TASK INSTRUCTIONS:
Your answer must be a single number: how many lines in the records include the word "each".

··· DATA RECORDS

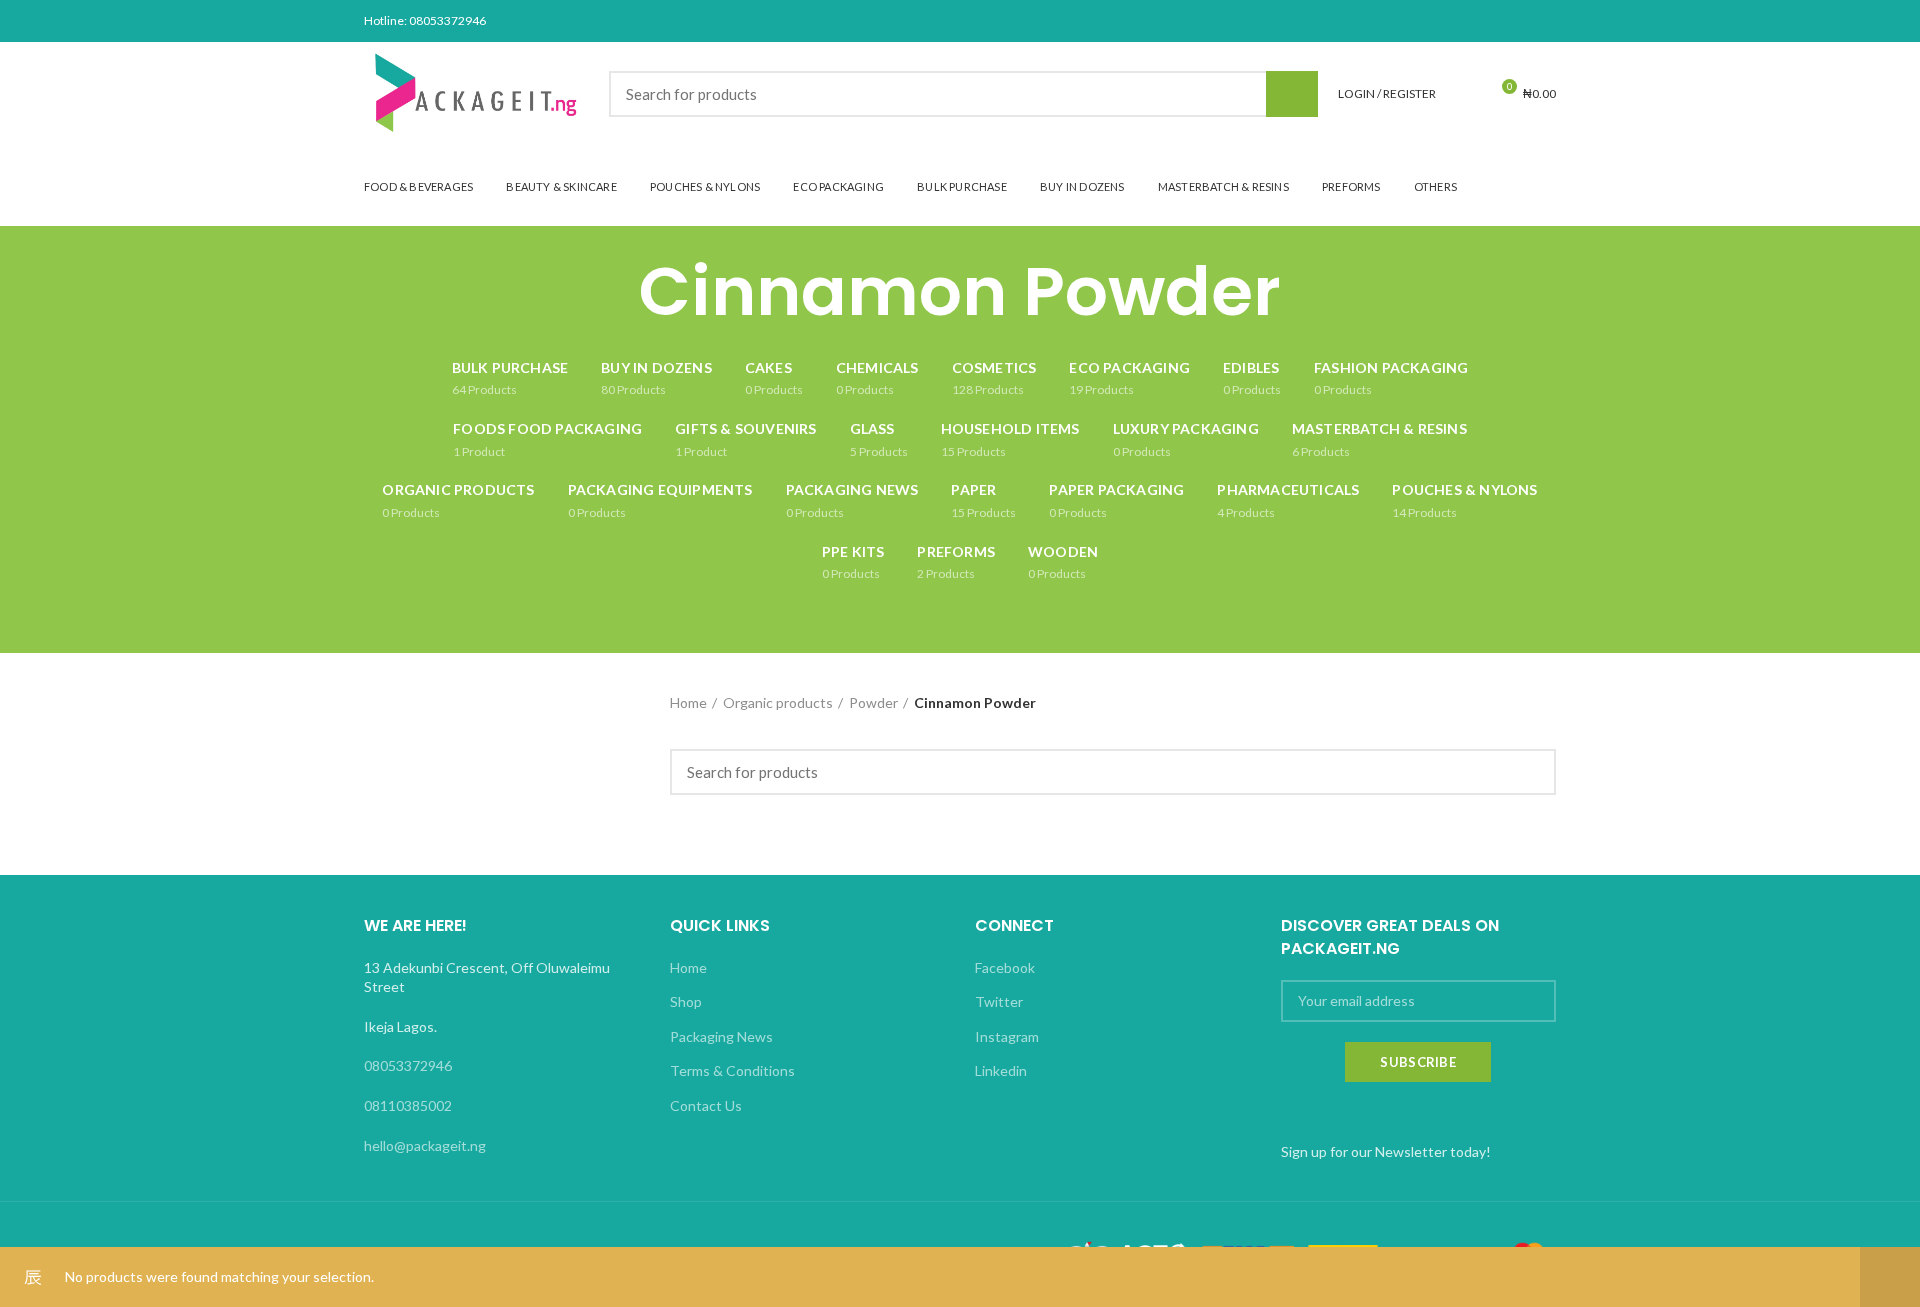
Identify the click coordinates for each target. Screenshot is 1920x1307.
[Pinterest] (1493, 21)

······
··· DATA RECORDS

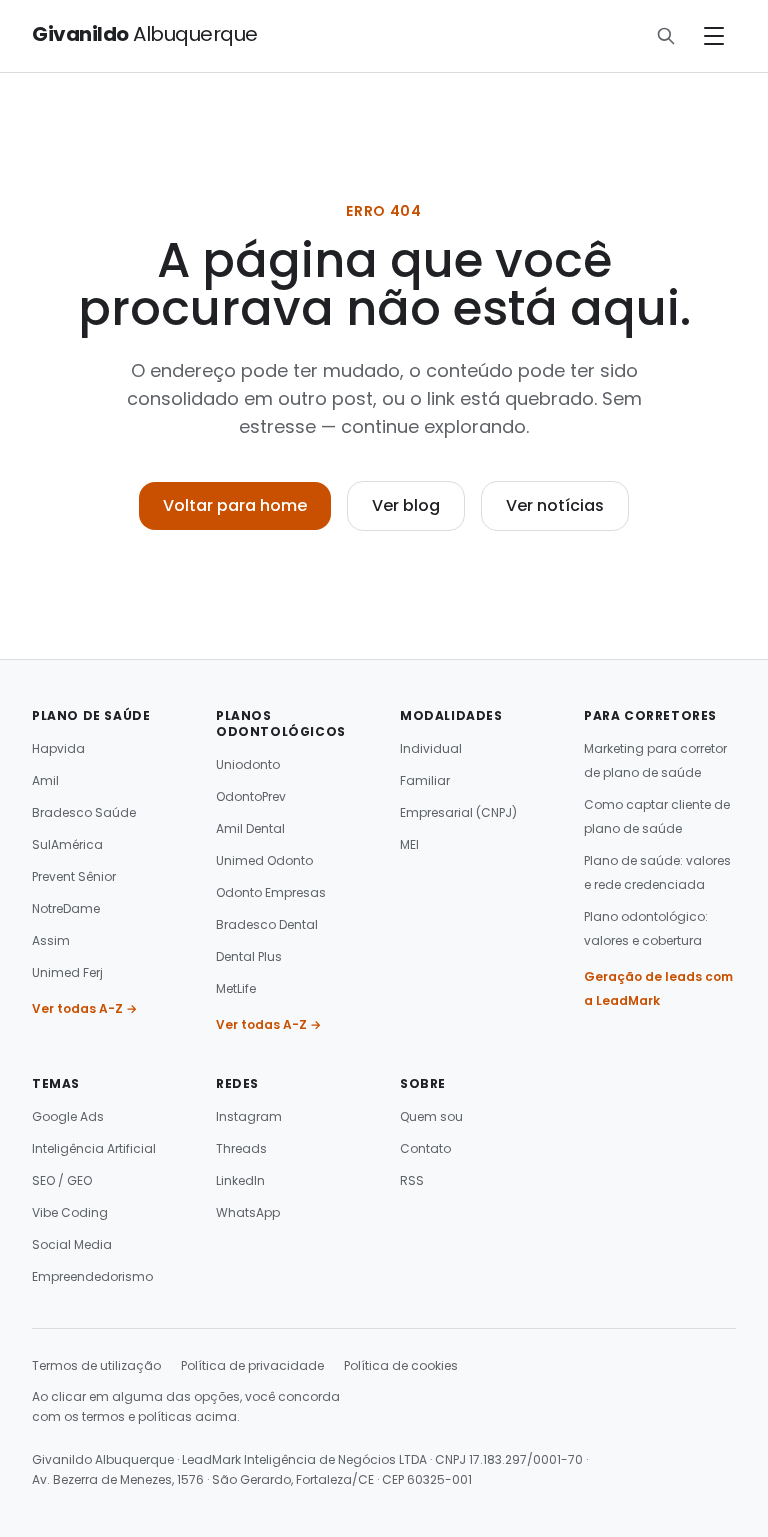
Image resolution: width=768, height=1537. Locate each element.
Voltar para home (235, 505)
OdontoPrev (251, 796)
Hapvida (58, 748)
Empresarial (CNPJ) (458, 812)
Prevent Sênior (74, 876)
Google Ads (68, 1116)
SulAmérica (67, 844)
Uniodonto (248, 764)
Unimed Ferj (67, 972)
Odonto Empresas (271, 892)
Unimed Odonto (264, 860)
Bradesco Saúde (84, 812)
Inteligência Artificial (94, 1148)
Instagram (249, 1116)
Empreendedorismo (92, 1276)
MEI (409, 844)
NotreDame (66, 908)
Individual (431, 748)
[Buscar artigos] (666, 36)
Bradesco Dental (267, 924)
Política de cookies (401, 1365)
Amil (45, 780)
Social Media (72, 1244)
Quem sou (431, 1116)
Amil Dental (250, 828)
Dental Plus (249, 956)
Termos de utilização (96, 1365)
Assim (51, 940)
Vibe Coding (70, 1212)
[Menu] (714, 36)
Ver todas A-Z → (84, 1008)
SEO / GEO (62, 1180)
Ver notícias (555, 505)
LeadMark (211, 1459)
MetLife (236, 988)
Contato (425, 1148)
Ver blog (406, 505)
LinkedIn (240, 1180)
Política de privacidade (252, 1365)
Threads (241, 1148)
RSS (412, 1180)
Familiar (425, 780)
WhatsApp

······

THE COMPLETED TASK:
2